At the big field at Druid Hill Park set aside for the main stage for this year’s AFRAM, what action there was took place at the fringes.
On one side were vendors selling shea butter products and African-themed crafts and jewelry.
On the other side were the city agency tents, including one staffed by Baltimore police officers hoping to drum up new recruits for the force.
By mid-afternoon yesterday, only about 100 people stood in front of the stage at the far end where an exuberant children’s dance group and an eloquent spoken-word poet were performing.
The desultory activity encircled a huge, hot, green expanse devoid of people.
“Well, it’s a lot of space so I guess the idea is everybody can spread out and kids can run around,” said Al Carroll, 50, a drywall finisher. “Maybe it’ll catch on more next year. I’ll bring my grand-kids.”
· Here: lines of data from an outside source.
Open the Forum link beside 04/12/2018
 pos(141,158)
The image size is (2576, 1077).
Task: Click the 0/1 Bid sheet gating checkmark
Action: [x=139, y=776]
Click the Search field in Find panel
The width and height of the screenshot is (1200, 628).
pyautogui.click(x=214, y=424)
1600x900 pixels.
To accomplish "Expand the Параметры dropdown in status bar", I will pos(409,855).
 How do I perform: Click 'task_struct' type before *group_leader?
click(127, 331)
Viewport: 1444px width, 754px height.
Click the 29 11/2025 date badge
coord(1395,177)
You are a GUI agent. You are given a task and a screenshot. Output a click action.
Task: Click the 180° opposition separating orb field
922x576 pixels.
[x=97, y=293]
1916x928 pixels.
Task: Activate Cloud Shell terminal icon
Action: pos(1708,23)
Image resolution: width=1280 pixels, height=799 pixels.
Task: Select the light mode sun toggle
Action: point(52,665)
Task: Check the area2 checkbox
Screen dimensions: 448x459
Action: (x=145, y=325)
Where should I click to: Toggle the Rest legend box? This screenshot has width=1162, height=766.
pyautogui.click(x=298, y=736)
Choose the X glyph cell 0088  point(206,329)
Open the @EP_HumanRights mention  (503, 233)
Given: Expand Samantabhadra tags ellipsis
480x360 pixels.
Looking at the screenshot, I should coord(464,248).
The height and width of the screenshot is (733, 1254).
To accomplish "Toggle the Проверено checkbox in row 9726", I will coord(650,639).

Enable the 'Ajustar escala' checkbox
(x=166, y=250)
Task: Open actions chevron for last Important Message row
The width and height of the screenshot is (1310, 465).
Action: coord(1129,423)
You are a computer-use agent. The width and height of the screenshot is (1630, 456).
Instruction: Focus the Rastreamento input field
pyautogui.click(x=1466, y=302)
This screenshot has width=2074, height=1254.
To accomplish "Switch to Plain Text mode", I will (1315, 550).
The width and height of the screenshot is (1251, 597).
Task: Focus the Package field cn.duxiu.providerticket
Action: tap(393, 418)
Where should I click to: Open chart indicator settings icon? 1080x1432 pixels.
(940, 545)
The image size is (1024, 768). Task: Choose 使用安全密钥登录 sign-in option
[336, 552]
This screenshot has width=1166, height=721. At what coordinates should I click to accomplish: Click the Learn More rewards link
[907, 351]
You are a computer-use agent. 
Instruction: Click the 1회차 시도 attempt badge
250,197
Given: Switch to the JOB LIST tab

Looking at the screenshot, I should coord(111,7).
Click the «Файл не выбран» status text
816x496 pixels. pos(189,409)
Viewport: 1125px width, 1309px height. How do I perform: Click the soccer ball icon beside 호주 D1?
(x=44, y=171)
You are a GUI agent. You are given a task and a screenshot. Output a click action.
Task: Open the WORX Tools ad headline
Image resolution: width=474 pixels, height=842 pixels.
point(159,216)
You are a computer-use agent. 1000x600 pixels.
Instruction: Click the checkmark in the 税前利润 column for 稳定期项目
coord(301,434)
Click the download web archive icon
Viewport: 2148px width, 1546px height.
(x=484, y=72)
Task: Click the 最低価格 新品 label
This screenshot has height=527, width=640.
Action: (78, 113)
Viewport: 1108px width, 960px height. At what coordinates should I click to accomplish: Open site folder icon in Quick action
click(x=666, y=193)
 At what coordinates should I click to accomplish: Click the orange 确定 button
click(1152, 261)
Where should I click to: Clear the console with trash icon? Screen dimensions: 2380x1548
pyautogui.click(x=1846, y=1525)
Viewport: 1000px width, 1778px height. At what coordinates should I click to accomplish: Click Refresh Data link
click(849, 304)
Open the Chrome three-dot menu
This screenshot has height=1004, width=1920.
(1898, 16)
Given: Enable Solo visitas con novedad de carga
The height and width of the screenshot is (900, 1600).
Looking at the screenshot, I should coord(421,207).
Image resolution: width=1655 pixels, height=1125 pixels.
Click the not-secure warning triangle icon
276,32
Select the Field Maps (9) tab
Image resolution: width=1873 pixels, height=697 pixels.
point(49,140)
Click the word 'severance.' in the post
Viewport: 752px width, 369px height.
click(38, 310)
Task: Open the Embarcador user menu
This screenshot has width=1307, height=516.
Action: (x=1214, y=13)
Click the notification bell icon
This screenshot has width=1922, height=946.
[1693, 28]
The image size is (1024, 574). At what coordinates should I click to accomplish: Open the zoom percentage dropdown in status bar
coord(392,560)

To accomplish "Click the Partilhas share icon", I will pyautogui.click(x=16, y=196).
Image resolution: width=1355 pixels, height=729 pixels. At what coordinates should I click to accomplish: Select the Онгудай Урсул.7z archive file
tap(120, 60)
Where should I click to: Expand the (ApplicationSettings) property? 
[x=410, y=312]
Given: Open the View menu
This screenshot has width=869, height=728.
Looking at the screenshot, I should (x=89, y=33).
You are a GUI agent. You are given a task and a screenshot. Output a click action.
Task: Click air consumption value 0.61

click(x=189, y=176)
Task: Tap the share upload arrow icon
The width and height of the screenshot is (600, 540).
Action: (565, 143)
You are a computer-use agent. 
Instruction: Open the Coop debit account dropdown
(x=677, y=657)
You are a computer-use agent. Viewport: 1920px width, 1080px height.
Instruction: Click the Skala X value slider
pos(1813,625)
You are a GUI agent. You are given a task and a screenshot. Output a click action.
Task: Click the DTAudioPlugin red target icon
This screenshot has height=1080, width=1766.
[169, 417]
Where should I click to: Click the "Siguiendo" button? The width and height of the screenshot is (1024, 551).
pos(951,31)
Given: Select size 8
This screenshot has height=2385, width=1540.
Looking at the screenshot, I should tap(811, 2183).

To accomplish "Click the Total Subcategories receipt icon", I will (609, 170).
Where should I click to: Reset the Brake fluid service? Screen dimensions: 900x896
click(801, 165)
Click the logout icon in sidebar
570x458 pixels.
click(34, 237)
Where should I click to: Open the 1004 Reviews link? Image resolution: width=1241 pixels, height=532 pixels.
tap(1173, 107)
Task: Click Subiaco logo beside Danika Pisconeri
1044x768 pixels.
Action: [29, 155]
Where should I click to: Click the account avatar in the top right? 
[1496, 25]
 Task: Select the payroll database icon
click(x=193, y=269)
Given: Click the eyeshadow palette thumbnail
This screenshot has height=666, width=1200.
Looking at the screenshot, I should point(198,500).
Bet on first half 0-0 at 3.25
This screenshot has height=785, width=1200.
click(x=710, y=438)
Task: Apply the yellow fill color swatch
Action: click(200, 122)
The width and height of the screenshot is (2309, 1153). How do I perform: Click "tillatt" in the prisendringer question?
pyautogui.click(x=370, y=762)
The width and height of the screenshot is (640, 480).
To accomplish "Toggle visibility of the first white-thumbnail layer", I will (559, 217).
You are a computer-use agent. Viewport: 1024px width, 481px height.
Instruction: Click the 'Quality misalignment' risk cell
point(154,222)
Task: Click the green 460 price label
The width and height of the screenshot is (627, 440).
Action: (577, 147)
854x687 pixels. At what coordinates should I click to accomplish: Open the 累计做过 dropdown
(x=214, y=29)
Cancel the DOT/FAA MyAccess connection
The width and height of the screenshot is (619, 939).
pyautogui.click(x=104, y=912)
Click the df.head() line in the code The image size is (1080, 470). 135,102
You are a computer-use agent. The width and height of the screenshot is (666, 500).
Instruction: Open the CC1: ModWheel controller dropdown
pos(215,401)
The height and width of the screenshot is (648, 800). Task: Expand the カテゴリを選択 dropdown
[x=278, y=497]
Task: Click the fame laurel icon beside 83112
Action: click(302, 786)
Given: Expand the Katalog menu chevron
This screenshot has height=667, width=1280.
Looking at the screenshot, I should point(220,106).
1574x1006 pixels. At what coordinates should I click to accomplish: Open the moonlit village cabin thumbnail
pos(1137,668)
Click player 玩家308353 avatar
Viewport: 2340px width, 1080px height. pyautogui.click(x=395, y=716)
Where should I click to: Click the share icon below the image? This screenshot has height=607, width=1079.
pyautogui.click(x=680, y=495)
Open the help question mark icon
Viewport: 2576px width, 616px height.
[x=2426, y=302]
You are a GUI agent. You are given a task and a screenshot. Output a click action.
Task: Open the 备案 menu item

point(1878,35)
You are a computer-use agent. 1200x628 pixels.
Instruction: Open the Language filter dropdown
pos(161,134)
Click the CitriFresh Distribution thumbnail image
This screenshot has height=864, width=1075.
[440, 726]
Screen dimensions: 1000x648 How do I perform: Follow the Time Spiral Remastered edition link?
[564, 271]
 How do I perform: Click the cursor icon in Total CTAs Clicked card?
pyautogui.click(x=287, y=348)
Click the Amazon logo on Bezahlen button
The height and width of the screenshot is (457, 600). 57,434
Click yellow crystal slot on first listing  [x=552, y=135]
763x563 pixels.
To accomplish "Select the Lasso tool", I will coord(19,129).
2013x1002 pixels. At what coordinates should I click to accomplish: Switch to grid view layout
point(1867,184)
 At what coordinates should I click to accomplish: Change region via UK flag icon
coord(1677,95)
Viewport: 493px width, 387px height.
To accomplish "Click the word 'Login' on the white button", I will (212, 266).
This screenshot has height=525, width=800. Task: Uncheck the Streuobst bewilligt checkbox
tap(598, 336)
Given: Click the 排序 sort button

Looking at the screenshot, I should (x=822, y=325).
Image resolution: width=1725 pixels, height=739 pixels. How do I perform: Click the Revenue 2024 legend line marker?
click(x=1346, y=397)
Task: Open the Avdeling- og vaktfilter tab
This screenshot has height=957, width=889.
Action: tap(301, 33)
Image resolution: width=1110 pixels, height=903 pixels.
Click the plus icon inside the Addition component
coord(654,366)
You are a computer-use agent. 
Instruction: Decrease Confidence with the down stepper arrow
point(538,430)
Relocated to the park this year by the new administration of Mayor Catherine Pugh and reduced from two days to one, AFRAM 2017 had nothing resembling the crowds that jammed the African American Festival in recent years.
When the event was a two-day affair held downtown at Camden Yards, it attracted national acts and what organizers said was about 200,000 people.
This year, city officials estimated that only 3,000 to 4,000 were in attendance.
“I’m not liking it. This is a joke, [Mayor] Pugh,” Reggie Washington, 29, said, walking along a park-road-turned-carnival-midway.
“AFRAM was cool. This is like a church picnic or a not-very-good block party. We already got those,” he concluded.
Models and a Moonbounce
Activities arrayed along park’s paths varied.
There was a U.S. Army exhibit where kids and adults were challenged to perform push-ups and could get personalized dogtags.
Children ricocheted inside a moonbounce. HIV tests, blood pressure measurements and other health screening were offered.
At a stage set up in a wooded area, there was a fashion show featuring both women in shiny, slinky dresses and high heels and kids in what looked like back-to-school wear. Relief from the sun and Michael Jackson music attracted a small crowd and some dancing.
Pugh has described the downsizing as an effort to save money and make the event, a 40-year-old tradition in Baltimore, more family friendly.
Not Enough Swagg
Greg “Swagg” Cosom wasn’t buying it.
“AFRAM has always had family stuff,” said Cosom, a fitness trainer and wellness coach.
“There were smaller stages for local kids, but it was more tight-knit than this, you could find things, you would run into people you knew.”
Compared to previous AFRAMs he has attended, this year’s was “unorganized,” he said, and the crowd was skimpy.
“And you can’t find anything,” Swagg fumed. “Before it was downtown by transit stops. And it had the big music acts, too. It made sense.”
Not everyone was so down on the event.
Mae Beads, a 74-year-old substitute teacher, was eating lunch at a picnic table listening to the poetry and music coming from about a football field’s length away.
“I like it being here at the park,” she said. “People can sit on the grass. You got kids playing football. It feels like a family thing. You meet people.”
Sharing the table with Beads, and lunching on chicken curry and oxtail stew, were two people she had just met who told her they were originally from Guyana.
“It feels maybe a little safer here,” said Roxanne Marsh, 55, of Rockville, who was with Leroy Halliman, 62, of Prince George’s County.
Carroll said he hoped the event would be returned to two-days rather than one (“It should really be a week”). He wondered if the mayor’s venue switch might have been an effort to harken back to when AFRAM had was at Druid Hill Park.
“It seemed to work then,” he said before adding, “though that was a different era.”